Bu bakışı biliyordum. Yine kalbimi kıracak bir şeyler söyleyecekti, sonra da hiçbir şey olmamış gibi hayatına devam edecekti. Nasılsa ben her şeyi hazmediyordum.

"Senin gibi, arkadaşlarımı bir oyuncak olarak görmediğim için kaybetmekten korkuyorum, evet. Ve biliyor musun Kamuran, senin aptal paranoyan yüzünden de kimseyle arkadaşlığımı kesmeyeceğim."

Paranoyan...

Gözlerim doluyor gibi olsa da derin bir nefes alarak boğazımdaki yumrunun geçmesini sağladım. Kimsenin, özellikle de o Beyza cadısının beni ağlarken görmesini istemiyordum. Eve geçince istediğim kadar ağlayabilirdim ama burada bunu yapamazdım, asla. Başımı sallayıp dudaklarımı aradım ancak cevap verirken tüm çabama rağmen sesimin titremesine engel olamadım.

"Senden arkadaşlığını kesmeni isteyen olmadı."

Tuna yeniden laf yetiştirecek gibi olduğunda yüzümdeki kırgınlığa rağmen başımı hafifçe yukarı kaldırdım ve boğazımdaki kırgınlığı yutarak gözlerimi bana öfkeyle bakan gözlerine diktim. Neyse ki bu sefer sesim titrememişti.

"Senin arkadaşların beni ilgilendirmiyor, benim arkadaşımın da seni zerre ilgilendirmediği gibi."

Dudaklarını birbirine bastırıp sabır dileyen Tuna dediklerimi hazmedemeyerek yeniden başını bana doğru çevirdi ancak hemen yanımdan yükselen bir ses yüzünden ilgisini üzerimden çekmek zorunda kaldı.

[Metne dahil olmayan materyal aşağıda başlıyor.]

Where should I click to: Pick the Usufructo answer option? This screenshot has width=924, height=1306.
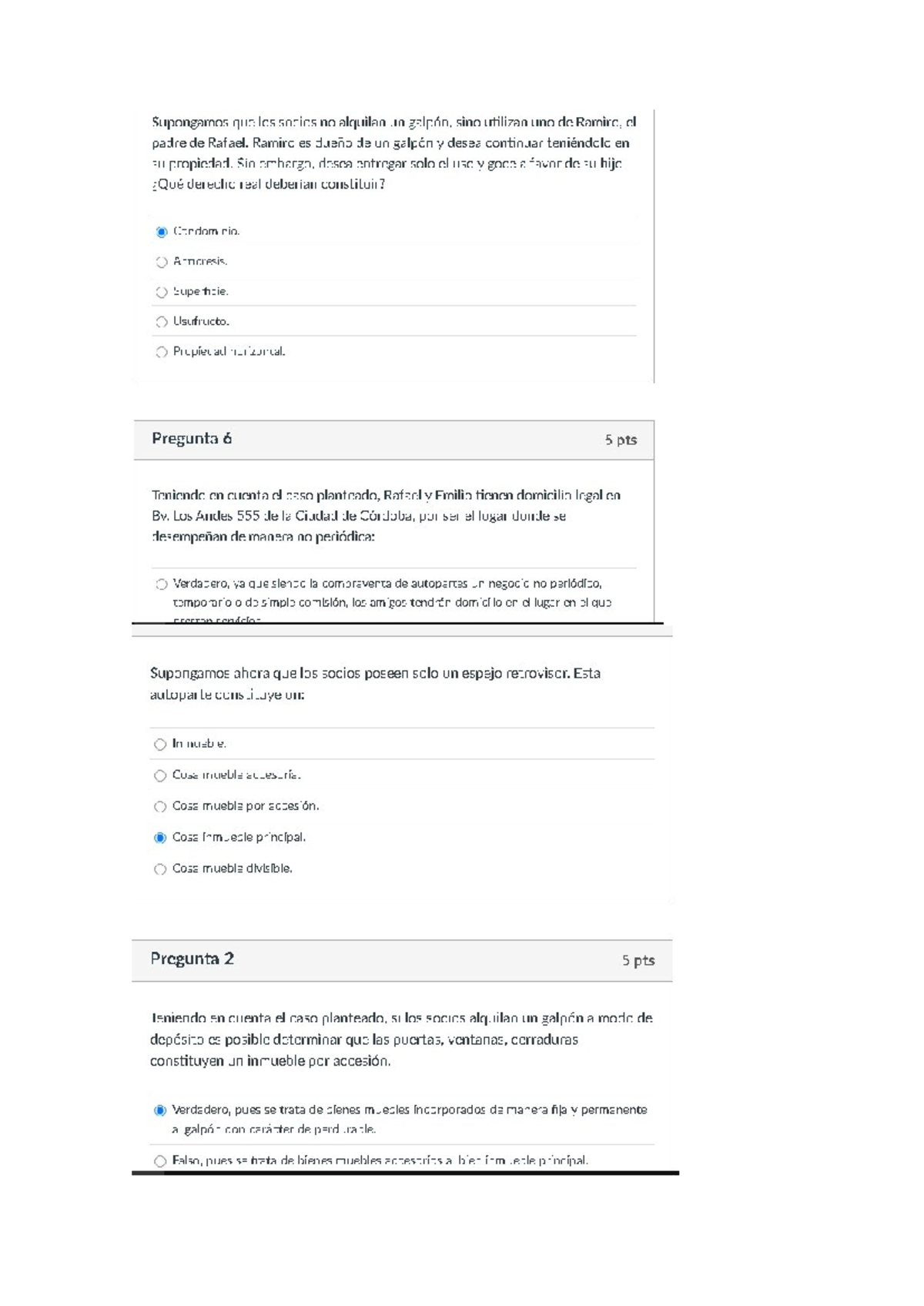[162, 322]
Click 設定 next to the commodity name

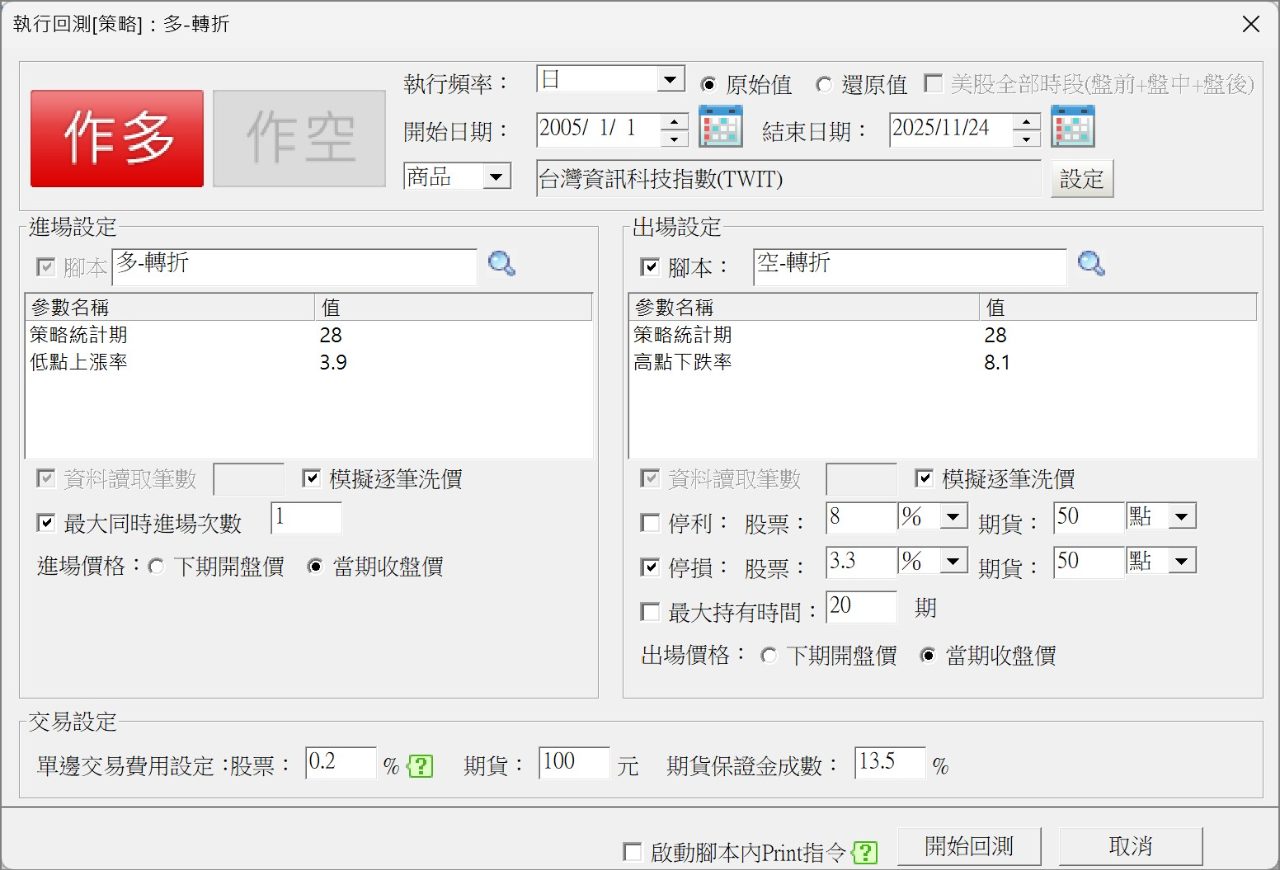click(1082, 179)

"O lanet çeneni bir kez daha açacak olursan bu aptal maça gerek kalmayacak."

Başımı sesin geldiği yöne doğru çevirdiğimde ne zaman ayağa kalktığını bilmediğim Buğra'yı görmeyi beklemiyordum. Daha önce görmediğim sert bakışlarıyla doğruca Tuna'ya bakıyordu —Mert ile kavga ettikleri gün, ona bile böylesine nefretle baktığını görmemiştim. Tuna'nın her zamanki patavatsızlığına neden bu kadar öfkelenmişti ki?

Paris de duruma en az benim kadar şaşırmış olacak Buğra'ya soru sormak için ayağa kalktı ancak Tuna'ya yöneltilen öfkenin kurbanı olmamak için ağzını açamadı.

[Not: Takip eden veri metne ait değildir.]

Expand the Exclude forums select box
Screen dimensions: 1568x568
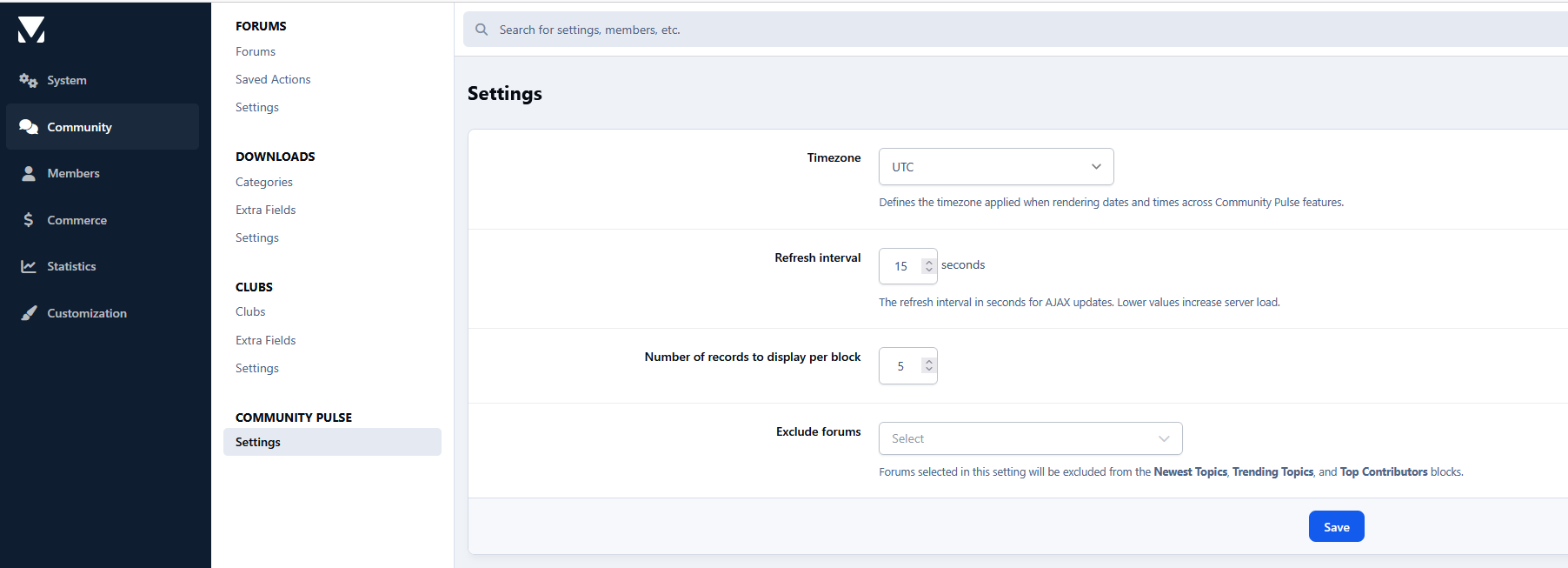[1030, 438]
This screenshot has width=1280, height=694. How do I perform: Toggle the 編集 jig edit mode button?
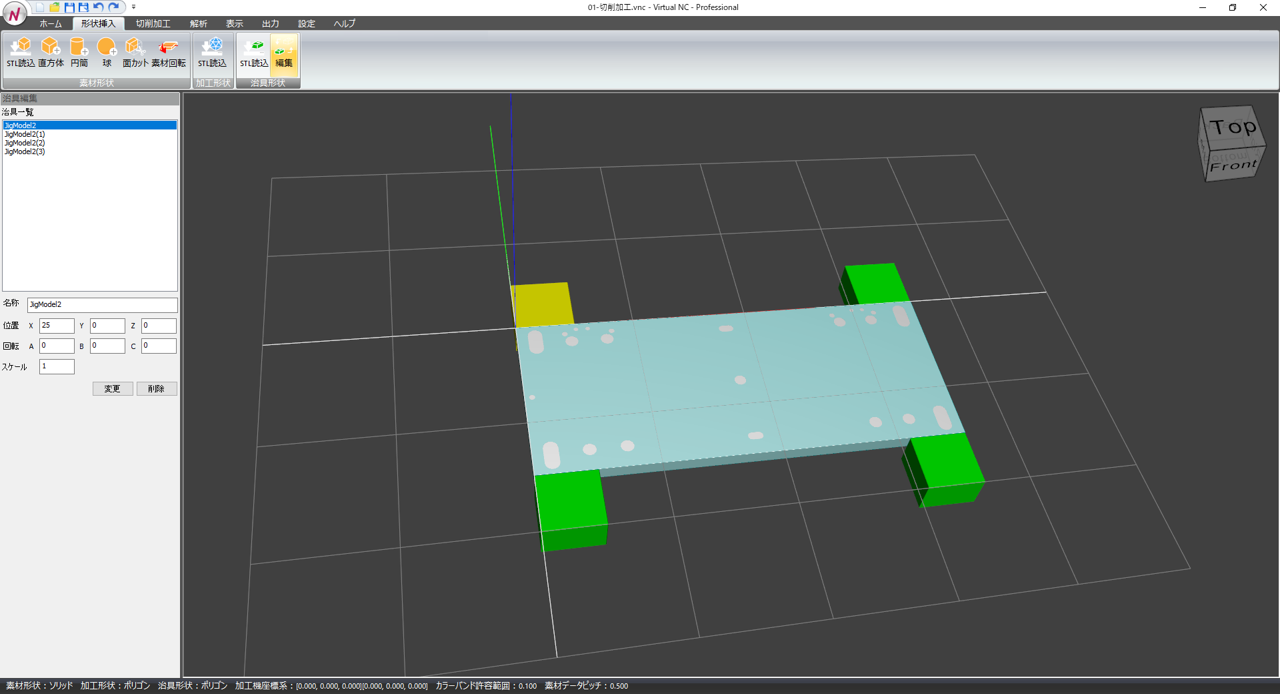(x=284, y=53)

Hani efsane bir kovboy filmi olan İyi Kötü Çirkin'de bir sahne vardı: İsimsiz Adam ve Melek Göz arasında bir düello geçiyordu; kafalarda kovboy şapkaları, ağızlarda bir kürdan, çekilen silahların, eklemlerin şakırtısı, insanı gerim gerim geren tozlu ortamdaki western müziği ve kulakları çınlatan iki el ateş.

Piuw piuw!

Nedensizce karşımdaki bu görüntüyü ona acayip benzetmiştim.

"Kamuran'ın kimseyi oyuncak olarak gördüğü yok. Kapat konuyu Tuna." Paris kuzenimi uyardı çünkü Buğra'nın hali hal değildi. "Lütfen."

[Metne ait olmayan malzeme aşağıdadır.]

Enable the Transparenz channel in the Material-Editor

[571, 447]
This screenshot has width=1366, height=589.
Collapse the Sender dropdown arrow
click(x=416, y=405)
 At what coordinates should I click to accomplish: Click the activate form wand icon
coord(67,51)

Tuna alayla gülerek tüm uyarılara ve ricalara rağmen konuşmaya devam etti.

"Sizi de birer oyuncak olarak gördüğünü hala anlayamamış olmanız çok ko-"

Tuna henüz cümlesini tamamlamıştı ki Buğra kuzenimin yakasını kavradı ve neredeyse burnunun dibine girerek kulağına doğru kısık sesle bir şeyler mırıldandı.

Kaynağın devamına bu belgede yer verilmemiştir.